Pencil Position and Speed Variables: 5. let x = 50; – Initializes the starting x-position of the pencil. 6. let y = 50; – Initializes the starting y-position of the pencil. 7. const speedX = 2; – Sets the horizontal speed of the pencil. 8. const speedY = 1.5; – Sets the vertical speed of the pencil.

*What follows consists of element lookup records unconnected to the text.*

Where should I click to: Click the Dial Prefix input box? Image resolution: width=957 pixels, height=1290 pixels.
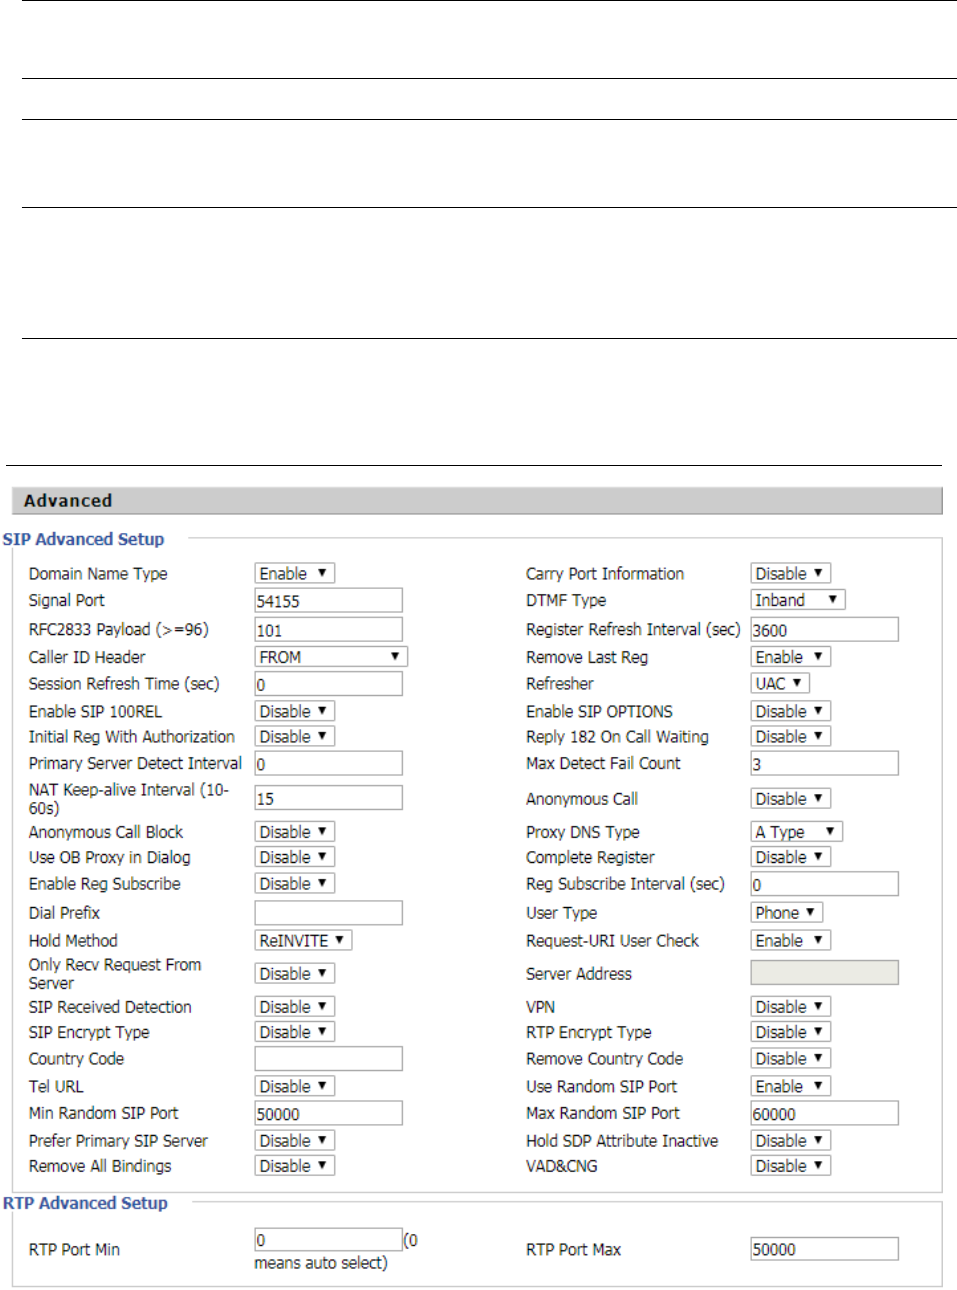(x=328, y=913)
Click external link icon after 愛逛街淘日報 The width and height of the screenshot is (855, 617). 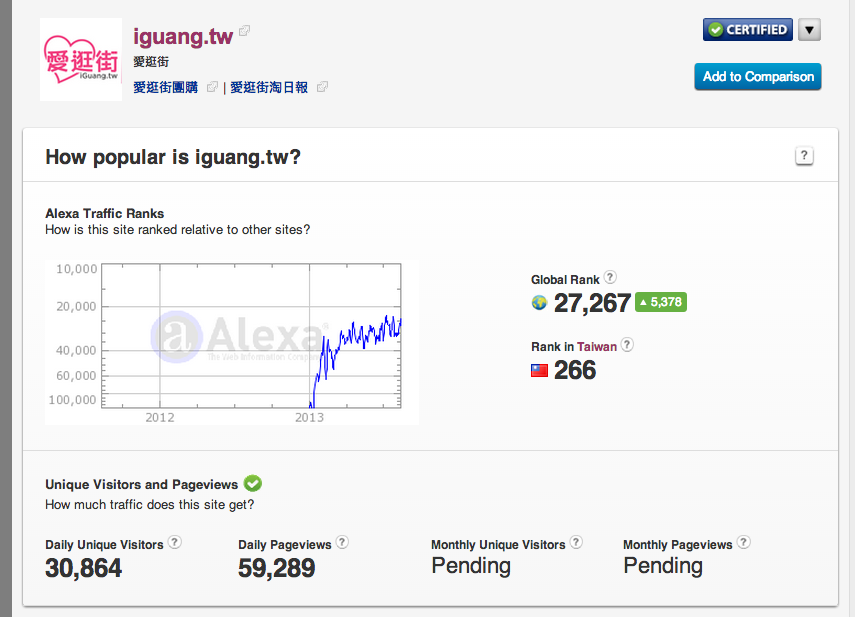pyautogui.click(x=322, y=88)
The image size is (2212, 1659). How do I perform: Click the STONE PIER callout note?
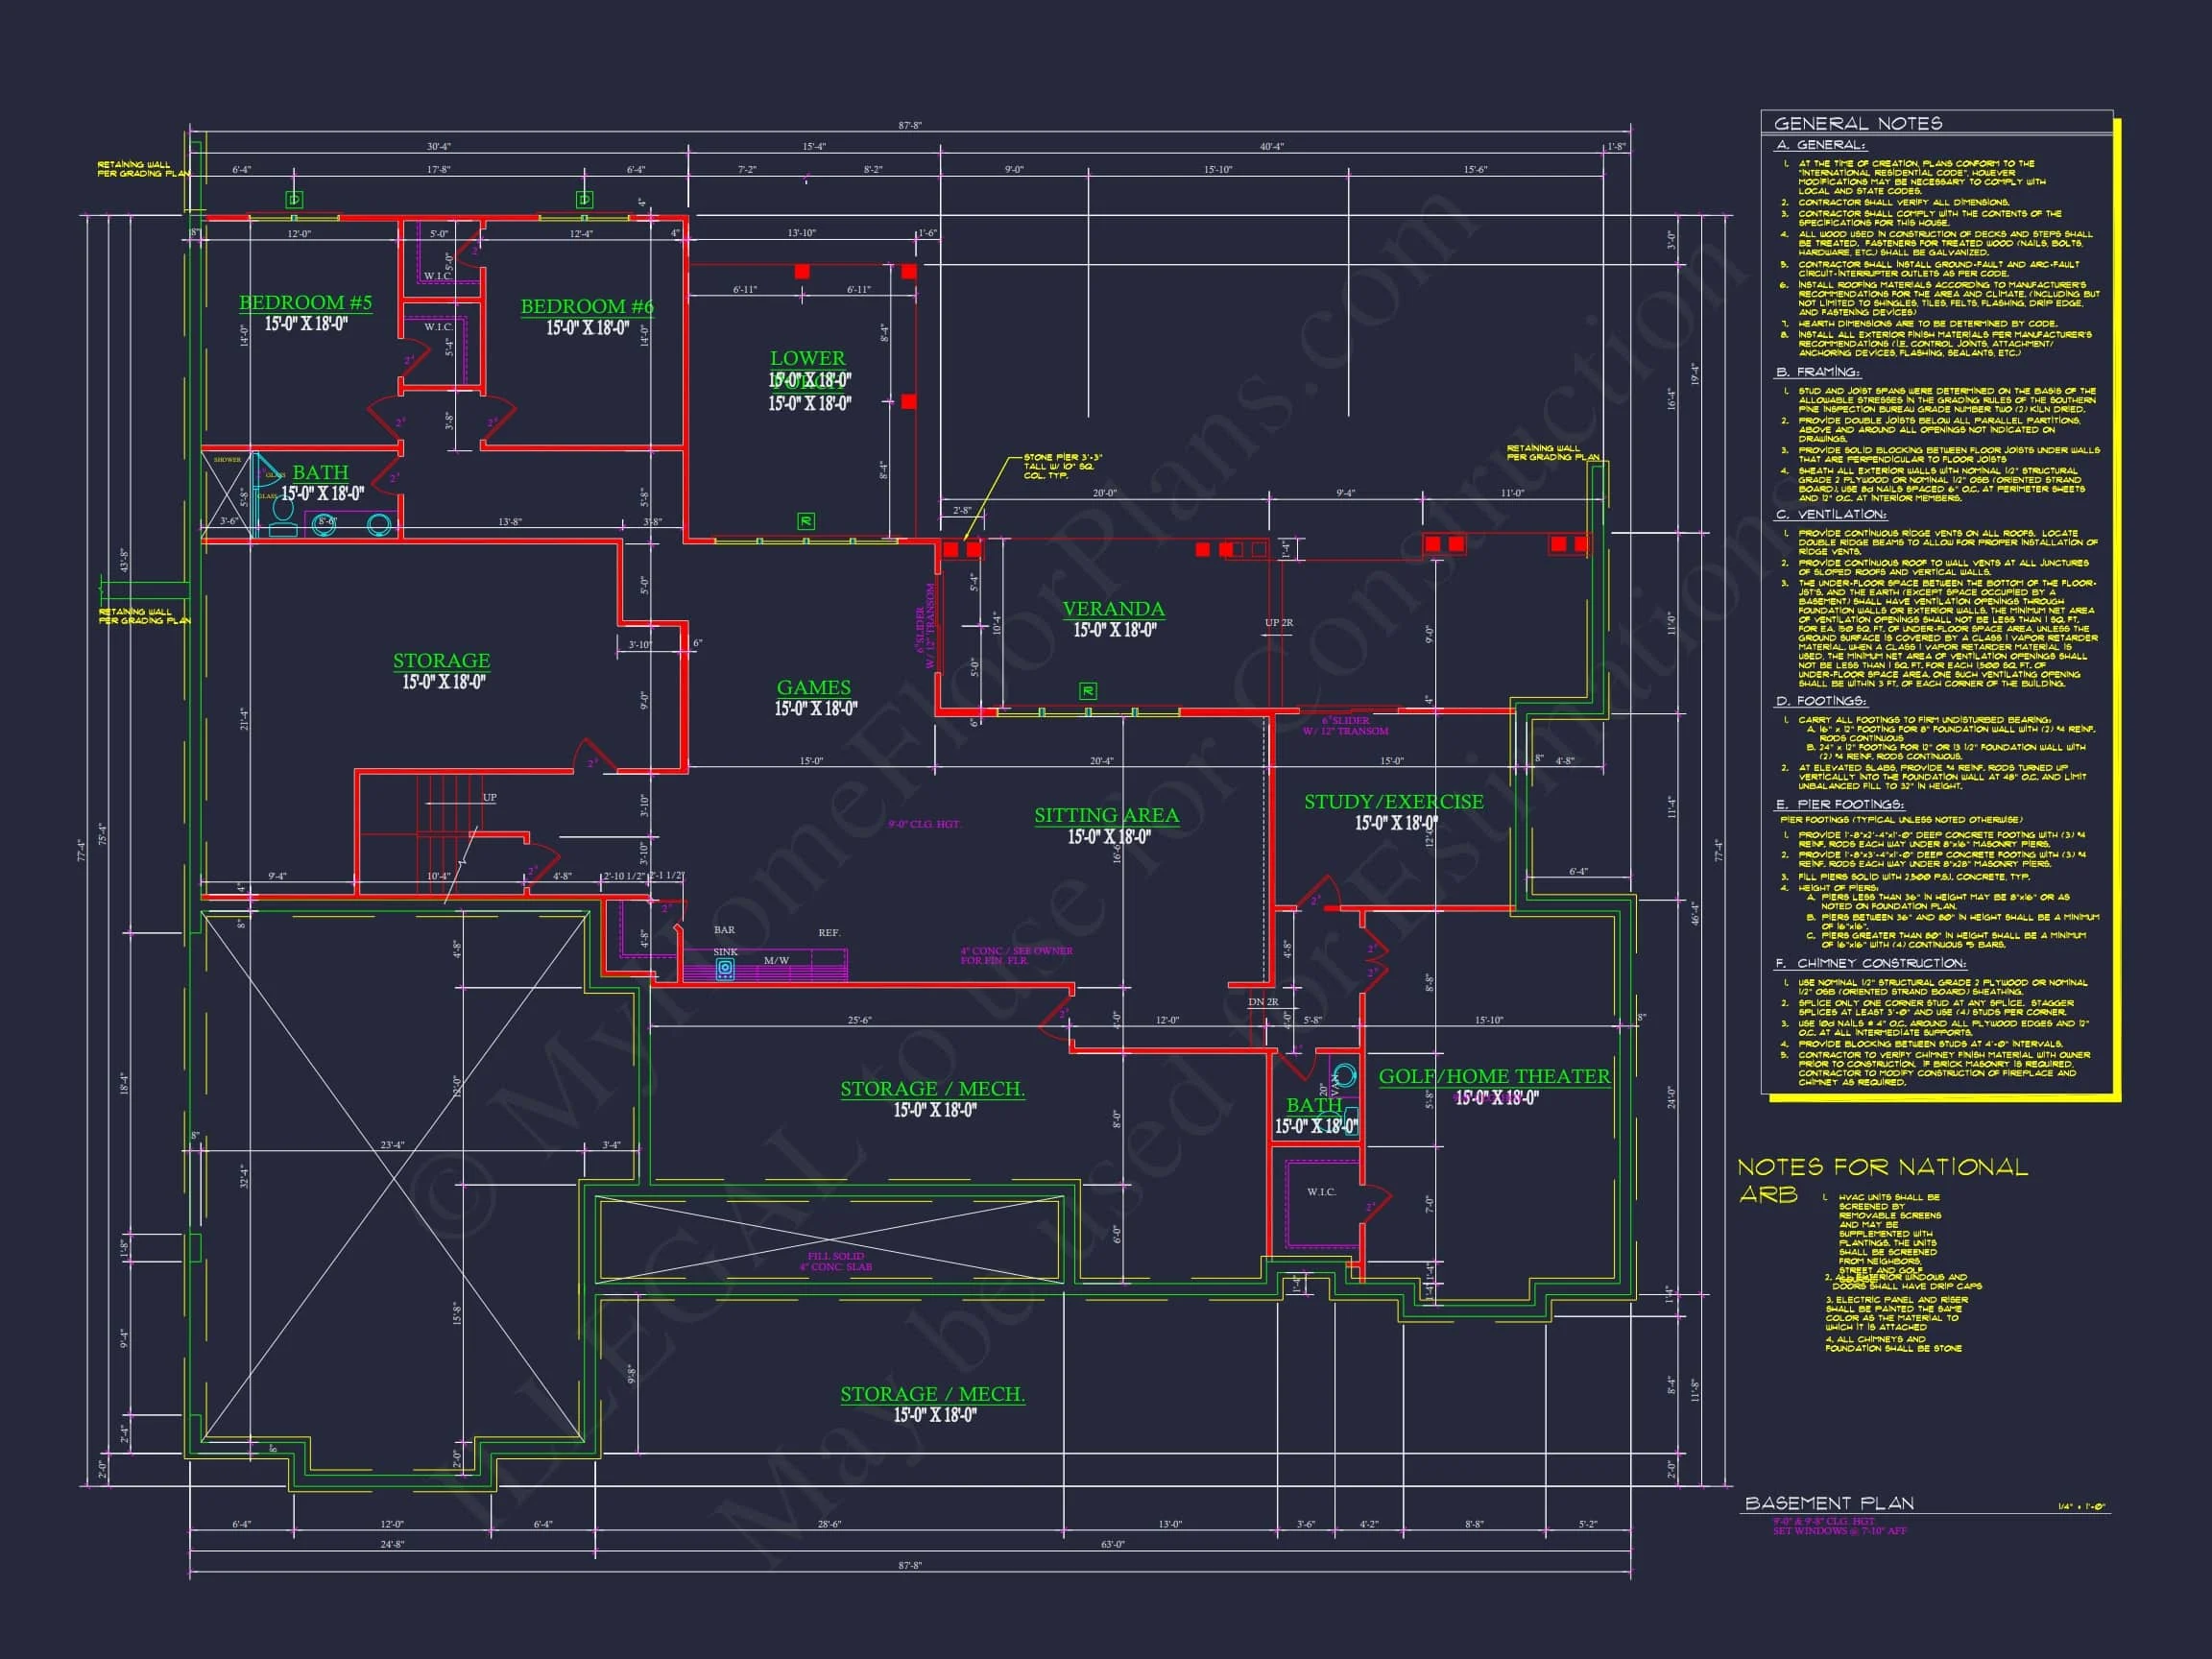click(x=1062, y=466)
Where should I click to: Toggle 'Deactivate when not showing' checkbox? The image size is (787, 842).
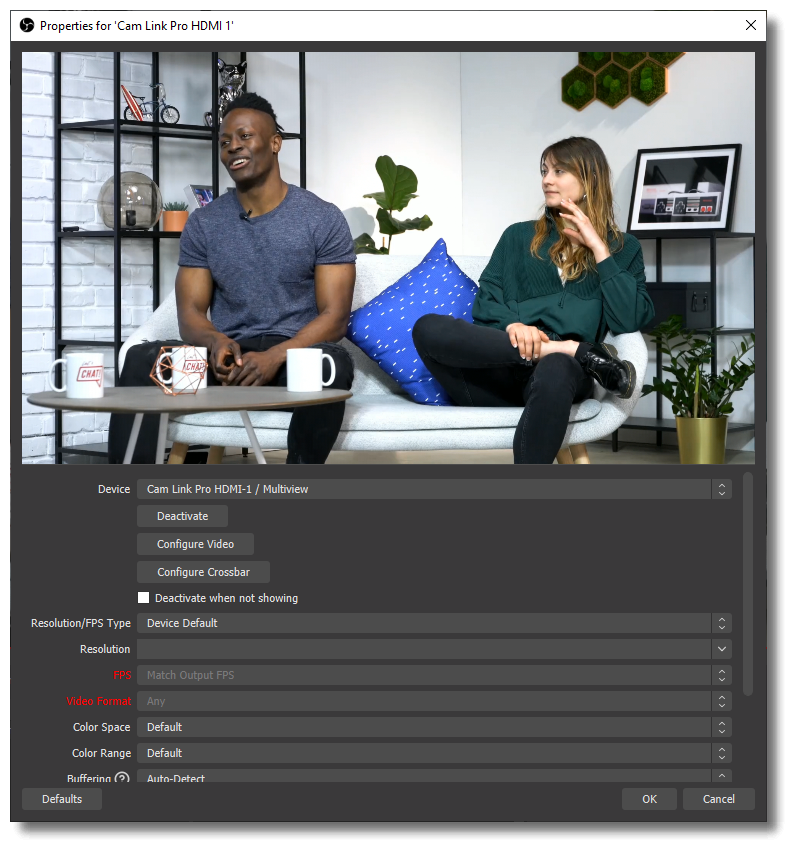[144, 598]
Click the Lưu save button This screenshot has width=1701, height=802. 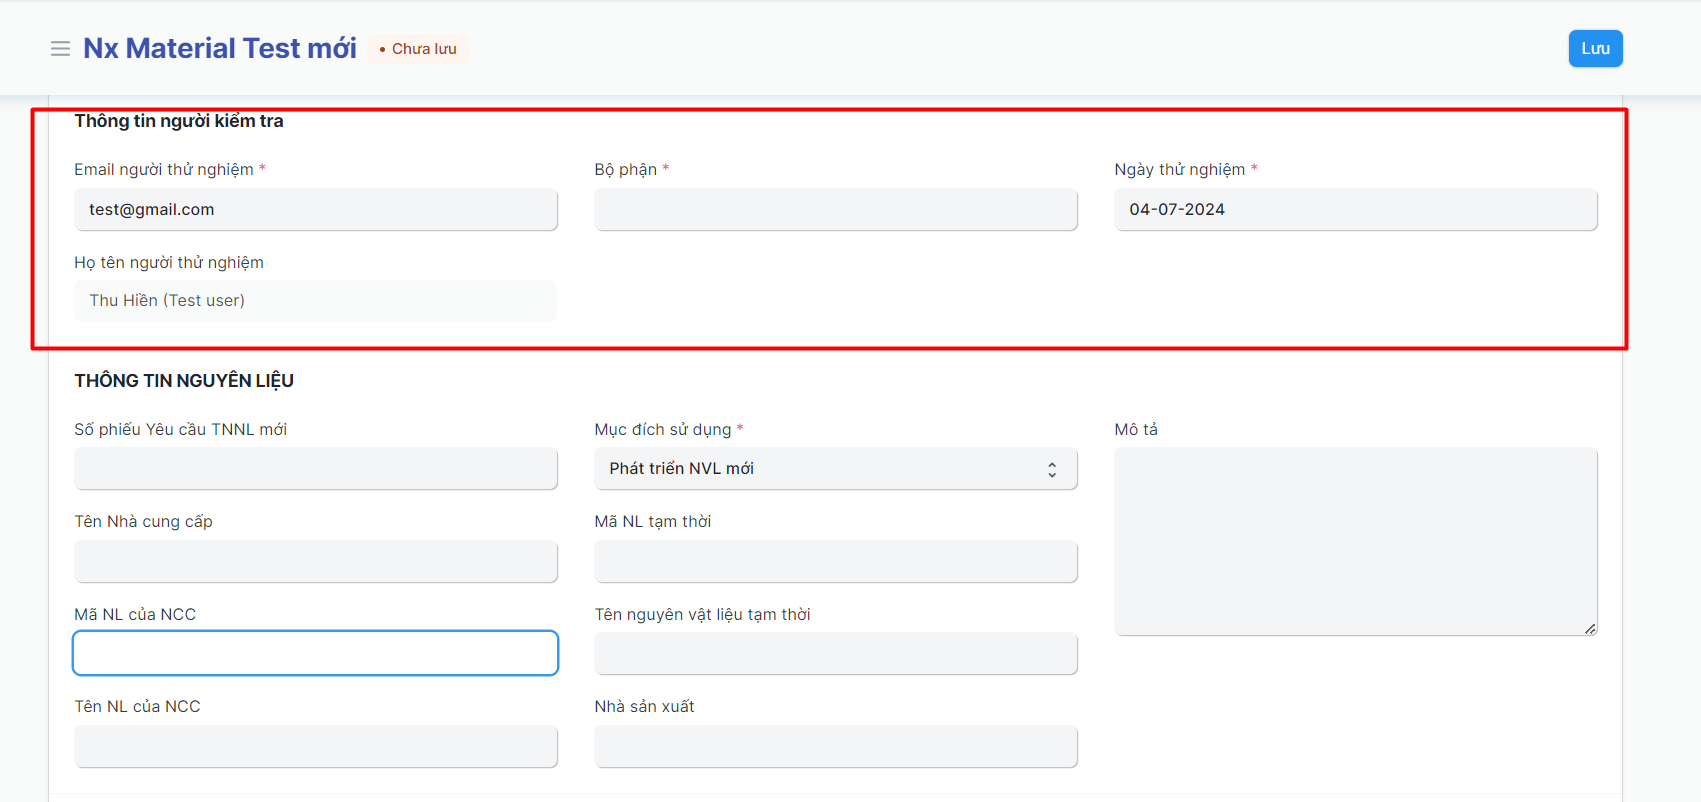coord(1594,49)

drawPencil Function: 9. function drawPencil() { – Begins the function to draw the pencil. 10. ctx.clearRect(0, 0, canvas.width, canvas.height); – Clears the canvas each frame to avoid overlapping drawings. 11. ctx.beginPath(); – Starts a new drawing path for the line. 12. ctx.moveTo(50, 50); – Sets the line’s starting point. 13. ctx.lineTo(x, y); – Draws the line to the current (x, y) position. 14. ctx.strokeStyle = '#000'; – Sets the line color to black. 15. ctx.lineWidth = 2; – Sets the line thickness. 16. ctx.stroke(); – Renders the line on the canvas.
Draw Pencil Tip: 17. ctx.beginPath(); – Starts a new path for the pencil tip. 18. ctx.arc(x, y, 5, 0, Math.PI * 2, false); – Draws a circle at (x, y) for the pencil tip. 19. ctx.fillStyle = '#333'; – Fills the circle with dark gray color. 20. ctx.fill(); – Fills in the color for the pencil tip circle.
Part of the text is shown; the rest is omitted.